**What is expected:**
Each line of the data holding "with" should be found and copied.
▬▬▬▬▬▬
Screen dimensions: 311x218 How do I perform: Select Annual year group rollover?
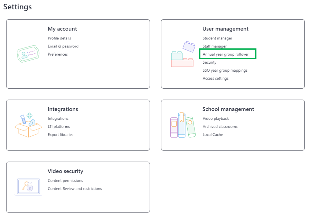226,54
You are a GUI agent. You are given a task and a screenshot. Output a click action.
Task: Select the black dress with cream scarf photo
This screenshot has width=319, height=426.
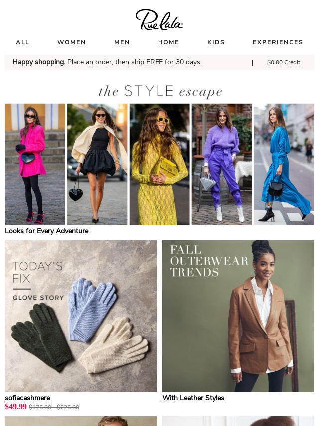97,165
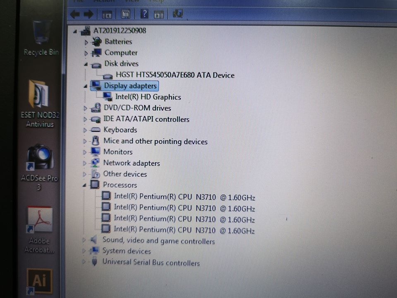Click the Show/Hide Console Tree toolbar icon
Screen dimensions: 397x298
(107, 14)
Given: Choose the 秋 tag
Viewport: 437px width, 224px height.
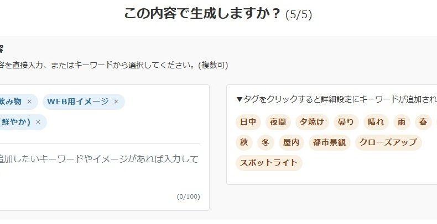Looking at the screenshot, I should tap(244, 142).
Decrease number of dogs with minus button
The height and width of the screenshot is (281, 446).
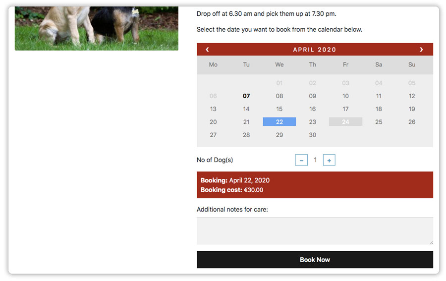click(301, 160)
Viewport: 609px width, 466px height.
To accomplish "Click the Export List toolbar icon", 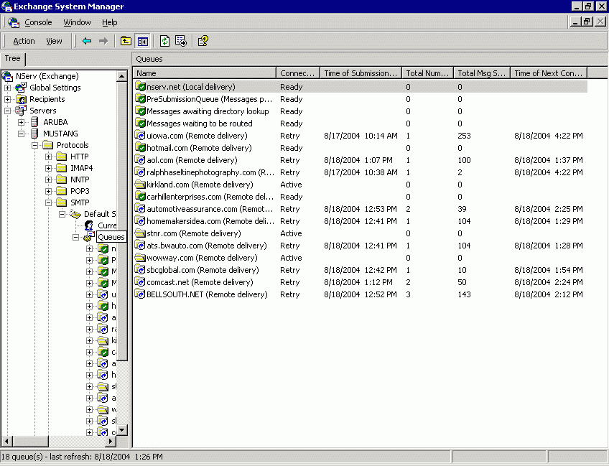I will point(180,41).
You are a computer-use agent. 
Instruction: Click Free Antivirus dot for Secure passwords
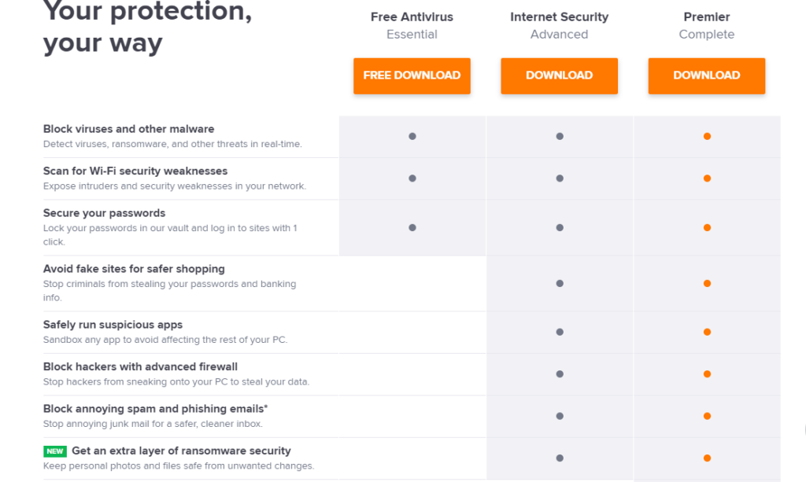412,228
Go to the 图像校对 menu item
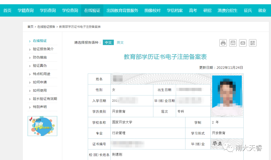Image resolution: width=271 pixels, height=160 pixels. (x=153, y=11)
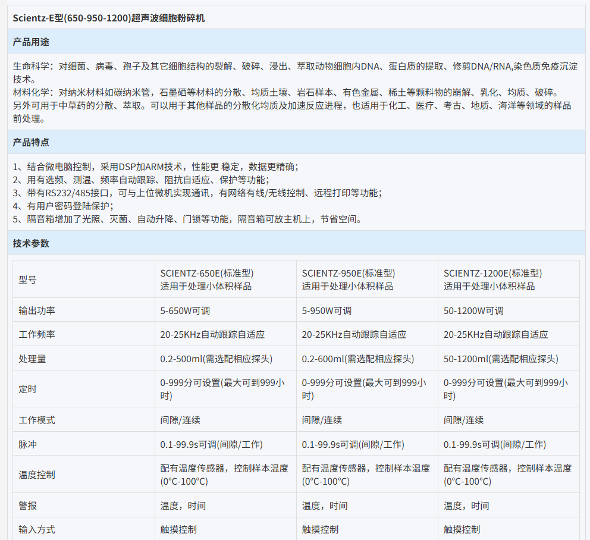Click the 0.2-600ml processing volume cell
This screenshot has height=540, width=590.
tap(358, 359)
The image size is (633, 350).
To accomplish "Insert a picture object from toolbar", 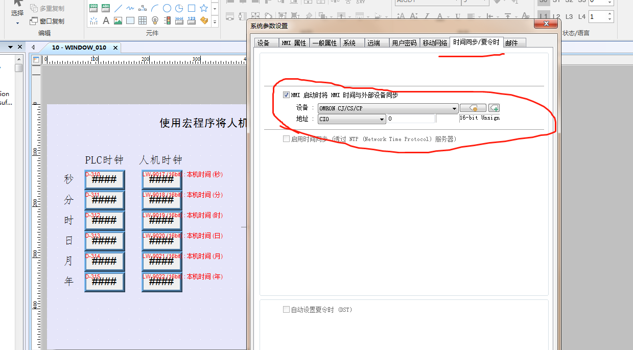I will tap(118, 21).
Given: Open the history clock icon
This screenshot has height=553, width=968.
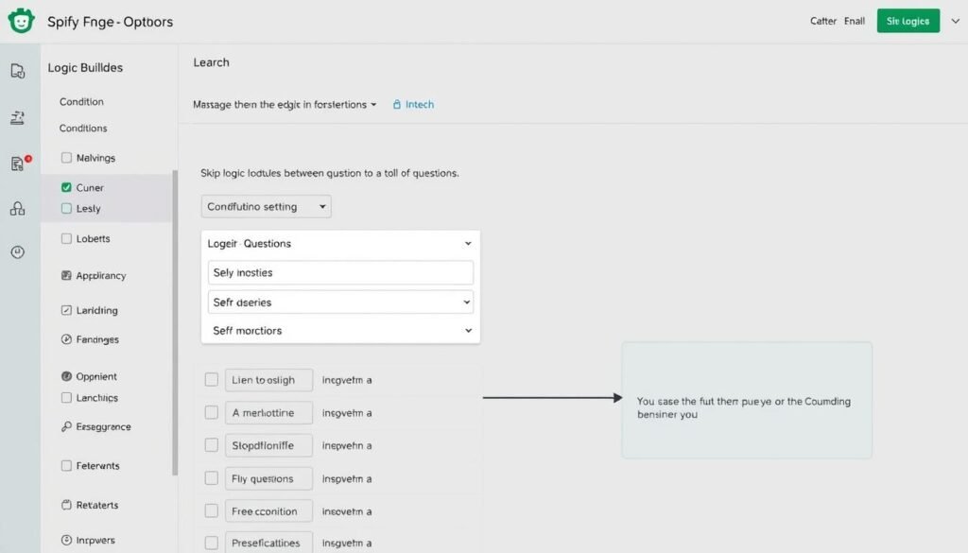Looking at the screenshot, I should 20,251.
▬▬▬▬▬▬
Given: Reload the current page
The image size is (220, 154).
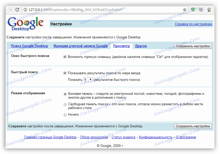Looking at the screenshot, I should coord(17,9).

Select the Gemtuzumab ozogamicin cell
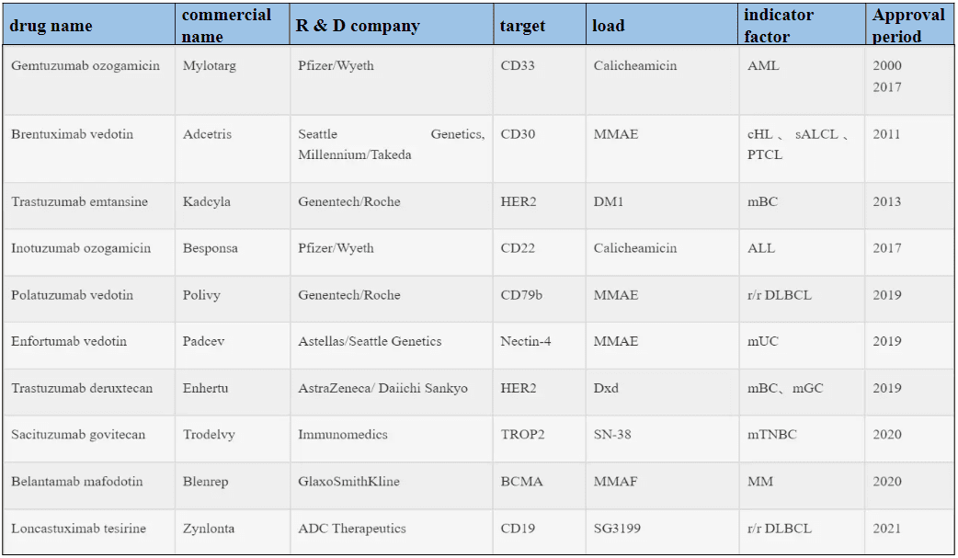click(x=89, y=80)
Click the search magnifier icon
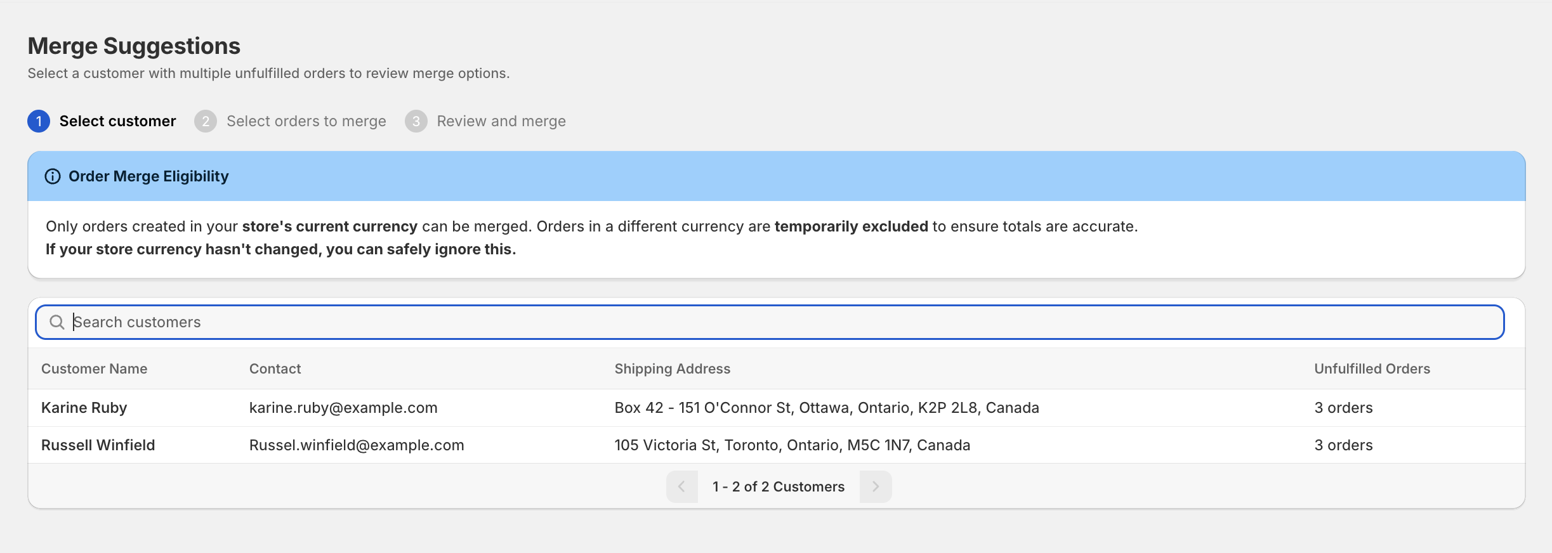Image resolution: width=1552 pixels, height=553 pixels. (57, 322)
▬▬▬▬▬▬
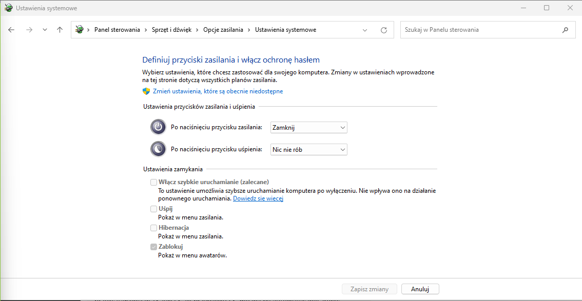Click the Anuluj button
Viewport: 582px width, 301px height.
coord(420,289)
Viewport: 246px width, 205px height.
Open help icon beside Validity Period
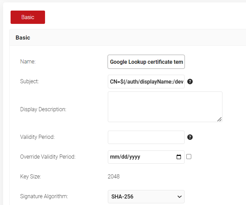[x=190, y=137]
▬▬▬▬▬▬
**Written response:**
Task: Select the black dress with cream scarf photo
Decrease number of dogs with minus button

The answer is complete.